Casa Desastre propone un viaje de ida y vuelta en el imaginario de Roberta Vazquez (Santiago de Compostela, 1989), quien en alguna ocasión ha hablado de sus primeras fuentes: las Tortugas Ninja, los Motorratones o la Banda del patio, que ella convertía de algún modo en vegetales disfuncionales con tendencias alcohólicas. Su primer cómic para niños podría ser una devolución de todos esos personajes a un mundo infantil habitable para mayores.

No es difícil encontrar paralelismos entre algunos personajes y sus historias adultas: Bota podría ser el secundario más majo de Mugre debajo del sofá, Calabaza podría ser el amigo de Pement que sabe volver a casa a la hora correcta… y luego está el Fantasma, una variación de Anodino, el gran ausente de su anterior libro ¡Socorro! (Apa Apa, 2019), recuperado aquí como una especie de aprendiz de fantasma rendido a la evidencia de que nunca va a dar miedo.

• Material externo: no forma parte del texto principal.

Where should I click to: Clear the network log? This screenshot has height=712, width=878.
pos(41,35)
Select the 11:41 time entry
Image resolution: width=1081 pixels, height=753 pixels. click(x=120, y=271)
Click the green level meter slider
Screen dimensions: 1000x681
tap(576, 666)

La aparición del fantasma es el punto de partida de la historia, que empieza como un cuento en el que el narrador parece asombrado por lo que está a punto de explicar. Lo que en principio parece un cuentito va creciendo a medida que se van sumando personajes. Cada uno añade un poco de caos, convirtiendo sus buenas intenciones en desastres para la casa en la que todos viven como vecinos. Así, esa especie de 13 Rúe del Percebe con alimentos que hablan se va convirtiendo en Esta casa es una ruina para desembocar en el capítulo de los Simpson -otro de los referentes confesos de Roberta Vázquez- en que Homer se hace artista.

Más allá de todos estos referentes, el cómic es divertidísimo. Soluciona cada uno de los desastres con imaginación, haciendo que los tallarines se cimbreen con el sonido de una flauta encantada, o que a unas ratas se les ocurra arreglar el jardín con fuego porque tienen prisa para ir a un concierto de punk. Todos los personajes tienen buenas intenciones potencialmente incendiarias y ninguna moraleja está demasiado subrayada. Un puñado de cabezas locas pensando y sus consecuencias. ¿Qué puede fallar? Confieso que en algún momento reí ruidosamente, no se le puede pedir más a un cómic infantil.